### DATASET CONTENT
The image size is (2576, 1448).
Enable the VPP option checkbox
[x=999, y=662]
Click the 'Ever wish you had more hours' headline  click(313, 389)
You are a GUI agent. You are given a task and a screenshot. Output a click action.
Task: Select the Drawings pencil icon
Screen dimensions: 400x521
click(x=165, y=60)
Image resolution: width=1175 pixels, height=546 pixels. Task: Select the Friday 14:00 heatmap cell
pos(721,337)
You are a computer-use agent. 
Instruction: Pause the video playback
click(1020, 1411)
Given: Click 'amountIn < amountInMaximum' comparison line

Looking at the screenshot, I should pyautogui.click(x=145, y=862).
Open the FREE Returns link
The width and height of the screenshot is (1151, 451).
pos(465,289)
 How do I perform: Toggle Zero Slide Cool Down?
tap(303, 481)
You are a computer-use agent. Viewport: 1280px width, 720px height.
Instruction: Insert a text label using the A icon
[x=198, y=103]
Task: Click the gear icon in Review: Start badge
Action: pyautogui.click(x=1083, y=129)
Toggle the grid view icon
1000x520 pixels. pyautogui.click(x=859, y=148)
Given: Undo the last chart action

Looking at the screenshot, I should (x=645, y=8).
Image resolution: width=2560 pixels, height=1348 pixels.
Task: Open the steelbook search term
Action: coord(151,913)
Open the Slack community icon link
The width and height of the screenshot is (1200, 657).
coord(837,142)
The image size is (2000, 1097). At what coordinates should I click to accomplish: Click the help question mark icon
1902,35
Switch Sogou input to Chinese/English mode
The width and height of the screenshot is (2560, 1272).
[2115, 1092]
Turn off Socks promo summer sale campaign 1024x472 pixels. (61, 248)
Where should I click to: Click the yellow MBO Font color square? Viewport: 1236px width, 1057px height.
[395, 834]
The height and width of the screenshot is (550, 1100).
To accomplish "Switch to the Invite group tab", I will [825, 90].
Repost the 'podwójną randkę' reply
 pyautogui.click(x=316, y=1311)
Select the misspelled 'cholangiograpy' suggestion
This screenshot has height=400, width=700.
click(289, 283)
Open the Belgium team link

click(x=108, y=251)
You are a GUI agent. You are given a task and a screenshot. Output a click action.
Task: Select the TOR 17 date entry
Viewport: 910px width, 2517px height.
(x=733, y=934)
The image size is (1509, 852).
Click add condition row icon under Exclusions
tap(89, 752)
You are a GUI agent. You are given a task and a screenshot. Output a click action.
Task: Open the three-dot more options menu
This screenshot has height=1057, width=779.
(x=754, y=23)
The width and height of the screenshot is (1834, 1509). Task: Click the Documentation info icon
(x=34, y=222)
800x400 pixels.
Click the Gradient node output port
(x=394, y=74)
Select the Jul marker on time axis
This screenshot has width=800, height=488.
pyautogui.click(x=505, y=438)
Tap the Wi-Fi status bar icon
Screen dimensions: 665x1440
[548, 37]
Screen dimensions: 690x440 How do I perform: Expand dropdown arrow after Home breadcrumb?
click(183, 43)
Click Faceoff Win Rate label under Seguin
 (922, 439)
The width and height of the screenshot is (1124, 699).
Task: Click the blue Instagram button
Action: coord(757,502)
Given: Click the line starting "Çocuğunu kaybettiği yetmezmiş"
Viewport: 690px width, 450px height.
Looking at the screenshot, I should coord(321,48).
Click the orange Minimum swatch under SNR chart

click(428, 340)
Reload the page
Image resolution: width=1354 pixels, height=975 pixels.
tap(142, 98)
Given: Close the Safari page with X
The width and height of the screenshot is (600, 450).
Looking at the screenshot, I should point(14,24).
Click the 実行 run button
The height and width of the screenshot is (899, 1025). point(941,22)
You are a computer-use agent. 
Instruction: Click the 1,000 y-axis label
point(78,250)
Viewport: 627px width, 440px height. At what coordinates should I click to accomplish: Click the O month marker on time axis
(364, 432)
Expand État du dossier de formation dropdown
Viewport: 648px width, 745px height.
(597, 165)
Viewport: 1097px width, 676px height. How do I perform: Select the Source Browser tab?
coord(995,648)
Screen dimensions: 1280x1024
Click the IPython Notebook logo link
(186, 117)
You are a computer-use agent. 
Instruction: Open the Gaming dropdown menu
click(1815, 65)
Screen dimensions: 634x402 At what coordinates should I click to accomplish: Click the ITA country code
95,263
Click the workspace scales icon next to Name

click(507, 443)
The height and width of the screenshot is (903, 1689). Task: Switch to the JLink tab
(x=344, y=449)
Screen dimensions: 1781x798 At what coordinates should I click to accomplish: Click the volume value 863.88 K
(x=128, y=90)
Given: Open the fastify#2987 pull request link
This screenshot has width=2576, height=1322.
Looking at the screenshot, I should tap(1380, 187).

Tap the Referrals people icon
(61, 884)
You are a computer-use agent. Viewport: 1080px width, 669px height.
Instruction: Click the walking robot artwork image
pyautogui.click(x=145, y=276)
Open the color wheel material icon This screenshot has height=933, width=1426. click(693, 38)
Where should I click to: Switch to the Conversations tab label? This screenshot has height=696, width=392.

### THE EXERCISE
Please copy out the records above word for word, from the line containing "You are a computer-use agent. Viewport: 1280px" through the line containing "Action: pyautogui.click(x=1083, y=129)", including both of those lines.

### EXERCISE RESPONSE
You are a computer-use agent. Viewport: 1280px width, 720px height.
Instruction: Insert a text label using the A icon
[x=198, y=103]
Task: Click the gear icon in Review: Start badge
Action: pyautogui.click(x=1083, y=129)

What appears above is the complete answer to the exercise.